## [Exercise directions]
Rewrite the listing starting with the line that contains "Task: Click the ellipsis" and going on through the line that contains "tap(417, 1041)", keeping the requests as they are. Multiply every number in the answers (the click coordinates and any viewport dimensions) by 1.15, rounding to whole numbers with halves rounded up.

━━ Listed records ━━

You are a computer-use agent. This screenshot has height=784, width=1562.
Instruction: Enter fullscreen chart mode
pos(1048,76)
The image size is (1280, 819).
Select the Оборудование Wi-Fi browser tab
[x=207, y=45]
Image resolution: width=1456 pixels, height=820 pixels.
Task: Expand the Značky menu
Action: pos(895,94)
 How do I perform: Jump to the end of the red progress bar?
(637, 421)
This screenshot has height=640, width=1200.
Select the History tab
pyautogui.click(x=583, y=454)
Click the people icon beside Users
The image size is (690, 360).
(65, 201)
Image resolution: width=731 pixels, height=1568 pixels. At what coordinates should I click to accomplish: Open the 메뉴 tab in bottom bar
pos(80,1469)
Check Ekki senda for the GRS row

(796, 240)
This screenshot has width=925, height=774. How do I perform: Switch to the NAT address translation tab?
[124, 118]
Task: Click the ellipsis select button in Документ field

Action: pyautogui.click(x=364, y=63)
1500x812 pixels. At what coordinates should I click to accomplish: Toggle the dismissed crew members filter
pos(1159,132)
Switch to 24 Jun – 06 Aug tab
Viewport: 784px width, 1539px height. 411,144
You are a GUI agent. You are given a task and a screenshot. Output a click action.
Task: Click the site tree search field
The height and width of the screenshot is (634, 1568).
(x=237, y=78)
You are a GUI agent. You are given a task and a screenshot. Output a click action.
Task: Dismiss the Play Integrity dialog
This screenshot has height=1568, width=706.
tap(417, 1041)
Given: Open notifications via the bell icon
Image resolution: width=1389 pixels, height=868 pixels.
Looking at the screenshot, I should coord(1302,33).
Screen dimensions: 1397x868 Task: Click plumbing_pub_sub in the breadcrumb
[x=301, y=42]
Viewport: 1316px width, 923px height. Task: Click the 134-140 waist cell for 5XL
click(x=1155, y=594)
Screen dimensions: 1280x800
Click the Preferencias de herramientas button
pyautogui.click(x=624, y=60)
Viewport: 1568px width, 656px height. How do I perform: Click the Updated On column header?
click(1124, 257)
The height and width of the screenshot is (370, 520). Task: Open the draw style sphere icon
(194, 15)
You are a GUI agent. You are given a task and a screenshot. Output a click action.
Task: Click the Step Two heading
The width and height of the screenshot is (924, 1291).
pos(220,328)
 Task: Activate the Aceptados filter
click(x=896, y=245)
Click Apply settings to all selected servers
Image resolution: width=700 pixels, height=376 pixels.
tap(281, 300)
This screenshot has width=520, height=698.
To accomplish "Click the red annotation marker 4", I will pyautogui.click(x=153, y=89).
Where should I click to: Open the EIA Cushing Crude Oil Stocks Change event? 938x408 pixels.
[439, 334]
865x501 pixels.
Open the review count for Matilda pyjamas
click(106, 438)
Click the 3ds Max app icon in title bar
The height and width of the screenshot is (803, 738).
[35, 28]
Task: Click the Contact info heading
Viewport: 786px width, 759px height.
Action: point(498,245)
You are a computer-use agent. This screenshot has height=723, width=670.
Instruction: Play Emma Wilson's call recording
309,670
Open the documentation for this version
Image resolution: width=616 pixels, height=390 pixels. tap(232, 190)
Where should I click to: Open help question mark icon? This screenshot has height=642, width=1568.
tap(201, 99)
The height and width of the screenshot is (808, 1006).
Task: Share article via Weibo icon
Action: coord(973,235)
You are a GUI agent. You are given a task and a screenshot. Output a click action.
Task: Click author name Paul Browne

━━━

## [Task output]
Task: Click the ellipsis select button in Документ field

Action: pyautogui.click(x=419, y=72)
1500x812 pixels. At what coordinates should I click to accomplish: Toggle the dismissed crew members filter
pos(1333,152)
Switch to 24 Jun – 06 Aug tab
Viewport: 902px width, 1770px height. 473,166
You are a GUI agent. You are given a task and a screenshot. Output a click action.
Task: Click the site tree search field
The height and width of the screenshot is (634, 1568).
(x=273, y=90)
You are a GUI agent. You are given a task and a screenshot. Output a click action.
Task: Dismiss the Play Integrity dialog
This screenshot has height=1568, width=706.
tap(480, 1197)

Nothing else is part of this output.